- Country: United States
- Language: English
- Genres: Science fiction, mystery

Publication
- Published in: Venture
- Publication type: Periodical
- Publisher: Fantasy House
- Media type: Print (Magazine, Hardback & Paperback)
- Publication date: November 1957

= I'm in Marsport Without Hilda =

"I'm in Marsport Without Hilda" is a science fiction short story by American writer Isaac Asimov. The story first appeared in the November 1957 issue of Venture Science Fiction Magazine, and was reprinted in the collection Nine Tomorrows in 1959, in a bowdlerized version. The complete original version appeared in Asimov's Mysteries (1968). It is a mystery story in a science fiction setting.

==Plot summary==
A Galactic Service agent, Max, is in Marsport without his wife, Hilda, for the first time in a long time. He plans to visit a beautiful and accommodating woman of his acquaintance named Flora, but his plans are disrupted when he receives an unexpected assignment. His supervisor informs him that a new source of altered Spaceoline has appeared. While regular Spaceoline is a common anti-nausea treatment, a chemical modification can turn it into a dangerous narcotic.

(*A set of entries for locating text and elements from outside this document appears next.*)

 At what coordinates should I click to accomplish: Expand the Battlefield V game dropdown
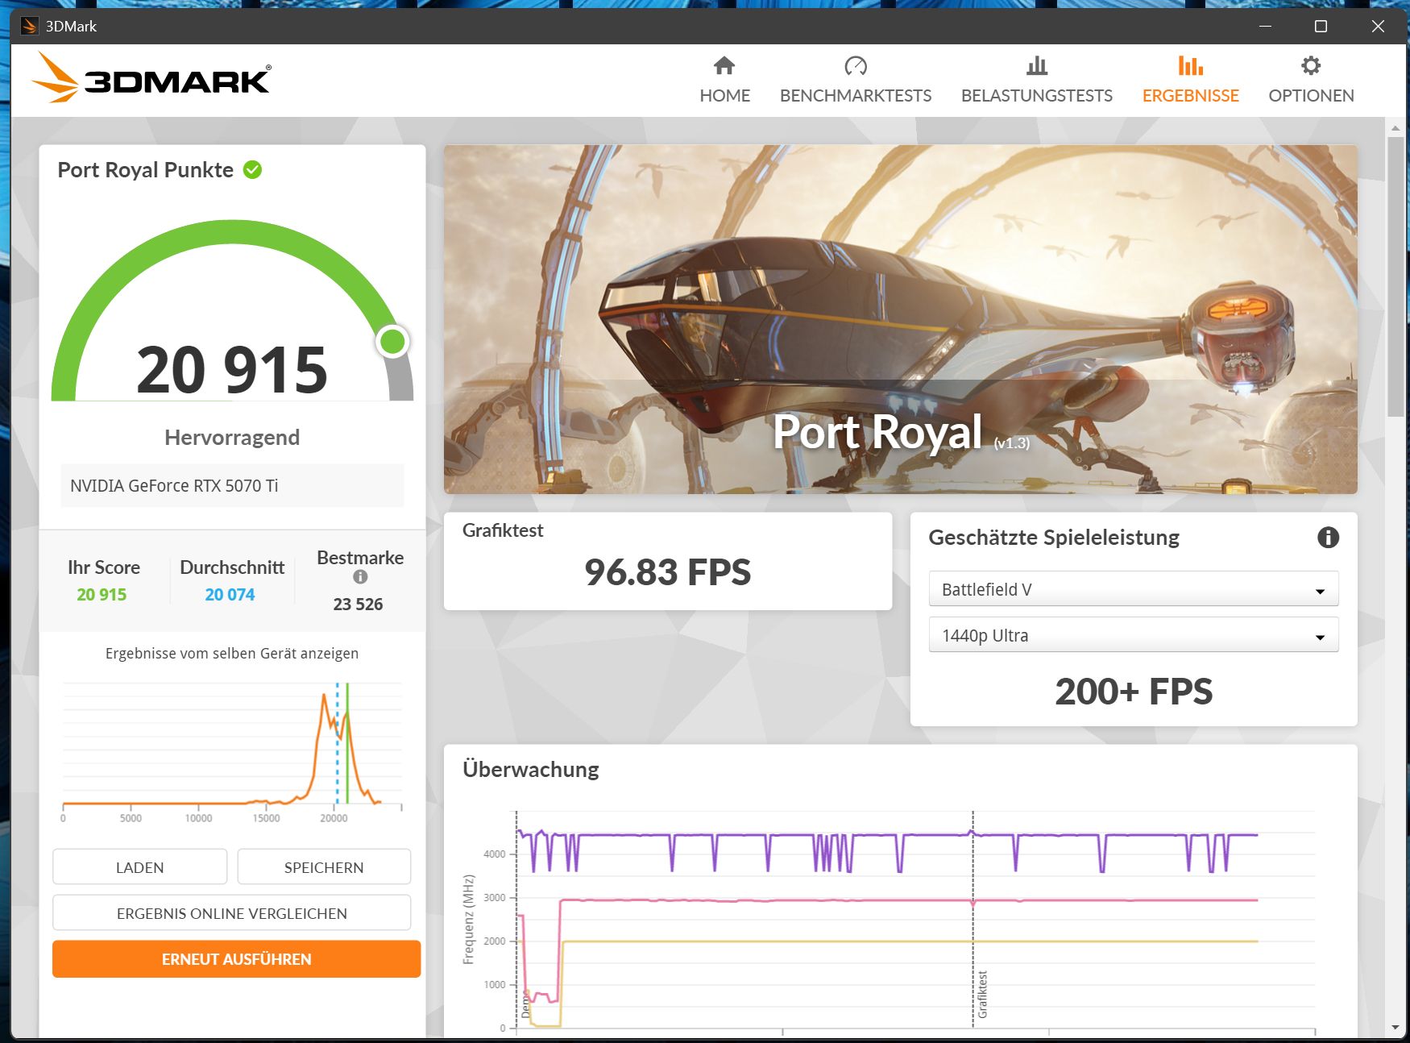tap(1133, 589)
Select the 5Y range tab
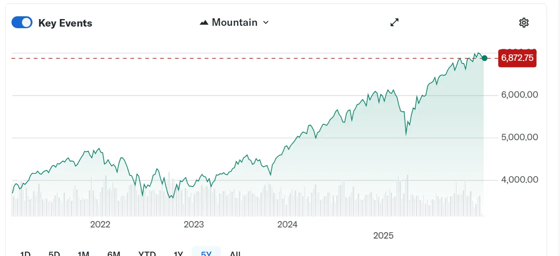The height and width of the screenshot is (256, 560). (206, 254)
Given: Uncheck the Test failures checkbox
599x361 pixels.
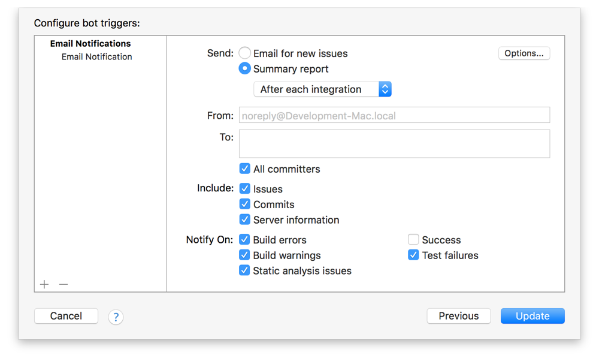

The Service suspects that one man in a group of three VIPs is smuggling the drug.

All three men appear to be in the inebriated, free-association state which regular Spaceoline produces, but since the actual criminal cannot afford to impair his own judgment, he must be faking. The easiest method of determining the criminal among them would be a simple search. However, Max's supervisor firmly rejects this: only one of three men is guilty, and the consequences of performing such a rough operation on two innocent men of very high social standing would be extremely unfortunate. Max is forced to improvise.

Max converses with the three men, trying to find the faker, but the criminal is clever enough to avoid detection. All three men take turns free-associating among themselves, and all three keep making statements which might be subtle clues or taunts, but could equally well be innocent. Growing ever more desperate as his time runs out, Max starts describing his planned evening with Flora in graphic detail. The two honest men are too inebriated to be affected, but the faker starts sweating and his breath becomes heavier, and that gives him away.

Max manages to convince his overjoyed supervisor to give him a substantial monetary bonus in return for his service, which he uses to smooth over the problems between himself and Flora that arose when he had to postpone their date. However, just as he is about to meet Flora, his wife arrives in Marsport.